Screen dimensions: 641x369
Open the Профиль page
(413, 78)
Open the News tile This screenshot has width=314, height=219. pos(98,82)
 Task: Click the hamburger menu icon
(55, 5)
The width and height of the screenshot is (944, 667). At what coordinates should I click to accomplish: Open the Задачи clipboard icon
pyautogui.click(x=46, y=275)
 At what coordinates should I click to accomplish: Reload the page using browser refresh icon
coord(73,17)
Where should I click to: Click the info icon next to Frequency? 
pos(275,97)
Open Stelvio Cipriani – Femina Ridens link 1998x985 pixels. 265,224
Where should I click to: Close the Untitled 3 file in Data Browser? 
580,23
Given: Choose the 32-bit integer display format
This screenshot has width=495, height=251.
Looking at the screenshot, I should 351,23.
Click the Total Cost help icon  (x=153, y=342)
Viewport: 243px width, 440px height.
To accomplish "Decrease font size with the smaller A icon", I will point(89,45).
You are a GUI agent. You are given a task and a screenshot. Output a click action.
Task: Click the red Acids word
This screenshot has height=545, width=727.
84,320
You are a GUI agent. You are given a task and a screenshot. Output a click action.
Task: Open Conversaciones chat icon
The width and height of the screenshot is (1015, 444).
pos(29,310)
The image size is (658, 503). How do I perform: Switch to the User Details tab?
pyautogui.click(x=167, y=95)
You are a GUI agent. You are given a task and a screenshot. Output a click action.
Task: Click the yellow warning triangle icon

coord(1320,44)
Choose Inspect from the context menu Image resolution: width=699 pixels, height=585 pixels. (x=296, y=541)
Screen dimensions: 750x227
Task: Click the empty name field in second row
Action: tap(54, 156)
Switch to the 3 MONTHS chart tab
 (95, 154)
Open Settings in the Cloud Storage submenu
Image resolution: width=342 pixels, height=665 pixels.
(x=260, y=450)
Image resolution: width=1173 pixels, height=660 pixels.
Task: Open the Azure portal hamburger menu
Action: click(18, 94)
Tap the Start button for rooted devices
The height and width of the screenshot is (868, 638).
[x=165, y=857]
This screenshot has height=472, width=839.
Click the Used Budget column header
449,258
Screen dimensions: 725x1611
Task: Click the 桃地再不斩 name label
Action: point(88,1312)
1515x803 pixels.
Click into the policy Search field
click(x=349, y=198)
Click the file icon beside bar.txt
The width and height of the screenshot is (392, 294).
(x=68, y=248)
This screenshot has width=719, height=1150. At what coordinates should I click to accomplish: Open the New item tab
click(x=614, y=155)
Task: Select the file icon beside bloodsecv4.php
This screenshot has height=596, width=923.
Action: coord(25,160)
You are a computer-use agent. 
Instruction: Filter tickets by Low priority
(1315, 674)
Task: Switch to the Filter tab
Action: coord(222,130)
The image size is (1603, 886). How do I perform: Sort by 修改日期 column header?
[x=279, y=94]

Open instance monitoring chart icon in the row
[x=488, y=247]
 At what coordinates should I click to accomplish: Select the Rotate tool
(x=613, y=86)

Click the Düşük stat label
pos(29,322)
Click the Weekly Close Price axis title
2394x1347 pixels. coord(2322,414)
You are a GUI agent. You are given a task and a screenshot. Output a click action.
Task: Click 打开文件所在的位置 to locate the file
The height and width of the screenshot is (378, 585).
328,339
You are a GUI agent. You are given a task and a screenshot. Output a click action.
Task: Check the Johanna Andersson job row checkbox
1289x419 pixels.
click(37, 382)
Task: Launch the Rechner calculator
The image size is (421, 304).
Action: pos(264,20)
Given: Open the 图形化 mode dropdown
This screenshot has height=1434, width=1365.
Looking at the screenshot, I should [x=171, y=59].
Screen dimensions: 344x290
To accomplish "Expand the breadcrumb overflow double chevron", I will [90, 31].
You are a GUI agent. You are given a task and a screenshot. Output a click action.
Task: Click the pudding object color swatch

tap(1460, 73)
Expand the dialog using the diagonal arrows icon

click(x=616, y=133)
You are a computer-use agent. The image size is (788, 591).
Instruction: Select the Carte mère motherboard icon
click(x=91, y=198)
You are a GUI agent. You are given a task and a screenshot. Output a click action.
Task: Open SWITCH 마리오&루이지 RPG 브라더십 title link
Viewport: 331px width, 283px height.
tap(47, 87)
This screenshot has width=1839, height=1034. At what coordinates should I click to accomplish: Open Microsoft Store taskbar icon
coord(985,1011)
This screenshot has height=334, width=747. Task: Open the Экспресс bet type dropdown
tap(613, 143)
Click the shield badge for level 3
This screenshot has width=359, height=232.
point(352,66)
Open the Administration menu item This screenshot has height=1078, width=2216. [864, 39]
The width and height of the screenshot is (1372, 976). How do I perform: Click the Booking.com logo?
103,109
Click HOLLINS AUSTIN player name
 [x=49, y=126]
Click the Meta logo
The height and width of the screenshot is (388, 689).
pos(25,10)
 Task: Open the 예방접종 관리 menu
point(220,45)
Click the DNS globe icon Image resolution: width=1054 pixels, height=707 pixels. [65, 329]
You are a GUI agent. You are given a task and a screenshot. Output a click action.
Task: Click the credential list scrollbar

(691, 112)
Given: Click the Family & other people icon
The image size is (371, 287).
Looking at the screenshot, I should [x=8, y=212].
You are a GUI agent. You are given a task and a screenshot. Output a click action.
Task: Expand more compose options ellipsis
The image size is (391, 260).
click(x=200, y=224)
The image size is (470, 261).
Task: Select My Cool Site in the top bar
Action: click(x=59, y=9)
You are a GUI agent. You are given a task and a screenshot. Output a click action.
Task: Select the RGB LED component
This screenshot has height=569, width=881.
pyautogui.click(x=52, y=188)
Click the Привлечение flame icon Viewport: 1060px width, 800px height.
§
Reproduce every line of the material above verbatim, without altering anything.

Screen dimensions: 641x369
Open the Профиль page
(413, 78)
Open the News tile This screenshot has width=314, height=219. pos(98,82)
 Task: Click the hamburger menu icon
(55, 5)
The width and height of the screenshot is (944, 667). At what coordinates should I click to accomplish: Open the Задачи clipboard icon
pyautogui.click(x=46, y=275)
 At what coordinates should I click to accomplish: Reload the page using browser refresh icon
coord(73,17)
Where should I click to: Click the info icon next to Frequency? 
pos(275,97)
Open Stelvio Cipriani – Femina Ridens link 1998x985 pixels. 265,224
Where should I click to: Close the Untitled 3 file in Data Browser? 
580,23
Given: Choose the 32-bit integer display format
This screenshot has width=495, height=251.
Looking at the screenshot, I should 351,23.
Click the Total Cost help icon  (x=153, y=342)
Viewport: 243px width, 440px height.
To accomplish "Decrease font size with the smaller A icon", I will point(89,45).
You are a GUI agent. You are given a task and a screenshot. Output a click action.
Task: Click the red Acids word
This screenshot has height=545, width=727.
84,320
You are a GUI agent. You are given a task and a screenshot. Output a click action.
Task: Open Conversaciones chat icon
The width and height of the screenshot is (1015, 444).
pos(29,310)
The image size is (658, 503). How do I perform: Switch to the User Details tab?
pyautogui.click(x=167, y=95)
You are a GUI agent. You are given a task and a screenshot. Output a click action.
Task: Click the yellow warning triangle icon

coord(1320,44)
Choose Inspect from the context menu Image resolution: width=699 pixels, height=585 pixels. (x=296, y=541)
Screen dimensions: 750x227
Task: Click the empty name field in second row
Action: tap(54, 156)
Switch to the 3 MONTHS chart tab
 (95, 154)
Open Settings in the Cloud Storage submenu
Image resolution: width=342 pixels, height=665 pixels.
(x=260, y=450)
Image resolution: width=1173 pixels, height=660 pixels.
Task: Open the Azure portal hamburger menu
Action: click(18, 94)
Tap the Start button for rooted devices
The height and width of the screenshot is (868, 638).
[x=165, y=857]
This screenshot has height=472, width=839.
Click the Used Budget column header
449,258
Screen dimensions: 725x1611
Task: Click the 桃地再不斩 name label
Action: point(88,1312)
1515x803 pixels.
Click into the policy Search field
click(x=349, y=198)
Click the file icon beside bar.txt
The width and height of the screenshot is (392, 294).
(x=68, y=248)
This screenshot has width=719, height=1150. At what coordinates should I click to accomplish: Open the New item tab
click(x=614, y=155)
Task: Select the file icon beside bloodsecv4.php
This screenshot has height=596, width=923.
Action: coord(25,160)
You are a computer-use agent. 
Instruction: Filter tickets by Low priority
(1315, 674)
Task: Switch to the Filter tab
Action: coord(222,130)
The image size is (1603, 886). How do I perform: Sort by 修改日期 column header?
[x=279, y=94]

Open instance monitoring chart icon in the row
[x=488, y=247]
 At what coordinates should I click to accomplish: Select the Rotate tool
(x=613, y=86)

Click the Düşük stat label
pos(29,322)
Click the Weekly Close Price axis title
2394x1347 pixels. coord(2322,414)
You are a GUI agent. You are given a task and a screenshot. Output a click action.
Task: Click 打开文件所在的位置 to locate the file
The height and width of the screenshot is (378, 585).
328,339
You are a GUI agent. You are given a task and a screenshot. Output a click action.
Task: Check the Johanna Andersson job row checkbox
1289x419 pixels.
click(37, 382)
Task: Launch the Rechner calculator
The image size is (421, 304).
Action: pos(264,20)
Given: Open the 图形化 mode dropdown
This screenshot has height=1434, width=1365.
Looking at the screenshot, I should [x=171, y=59].
Screen dimensions: 344x290
To accomplish "Expand the breadcrumb overflow double chevron", I will [90, 31].
You are a GUI agent. You are given a task and a screenshot. Output a click action.
Task: Click the pudding object color swatch

tap(1460, 73)
Expand the dialog using the diagonal arrows icon

click(x=616, y=133)
You are a computer-use agent. The image size is (788, 591).
Instruction: Select the Carte mère motherboard icon
click(x=91, y=198)
You are a GUI agent. You are given a task and a screenshot. Output a click action.
Task: Open SWITCH 마리오&루이지 RPG 브라더십 title link
Viewport: 331px width, 283px height.
tap(47, 87)
This screenshot has width=1839, height=1034. At what coordinates should I click to accomplish: Open Microsoft Store taskbar icon
coord(985,1011)
This screenshot has height=334, width=747. Task: Open the Экспресс bet type dropdown
tap(613, 143)
Click the shield badge for level 3
This screenshot has width=359, height=232.
point(352,66)
Open the Administration menu item This screenshot has height=1078, width=2216. [864, 39]
The width and height of the screenshot is (1372, 976). How do I perform: Click the Booking.com logo?
103,109
Click HOLLINS AUSTIN player name
 [x=49, y=126]
Click the Meta logo
The height and width of the screenshot is (388, 689).
pos(25,10)
 Task: Open the 예방접종 관리 menu
point(220,45)
Click the DNS globe icon Image resolution: width=1054 pixels, height=707 pixels. [65, 329]
You are a GUI agent. You are given a task and a screenshot. Output a click action.
Task: Click the credential list scrollbar

(691, 112)
Given: Click the Family & other people icon
The image size is (371, 287).
Looking at the screenshot, I should [x=8, y=212].
You are a GUI agent. You are given a task and a screenshot. Output a click action.
Task: Expand more compose options ellipsis
The image size is (391, 260).
click(x=200, y=224)
The image size is (470, 261).
Task: Select My Cool Site in the top bar
Action: click(x=59, y=9)
You are a GUI agent. You are given a task and a screenshot. Output a click action.
Task: Select the RGB LED component
This screenshot has height=569, width=881.
pyautogui.click(x=52, y=188)
Click the Привлечение flame icon Viewport: 1060px width, 800px height.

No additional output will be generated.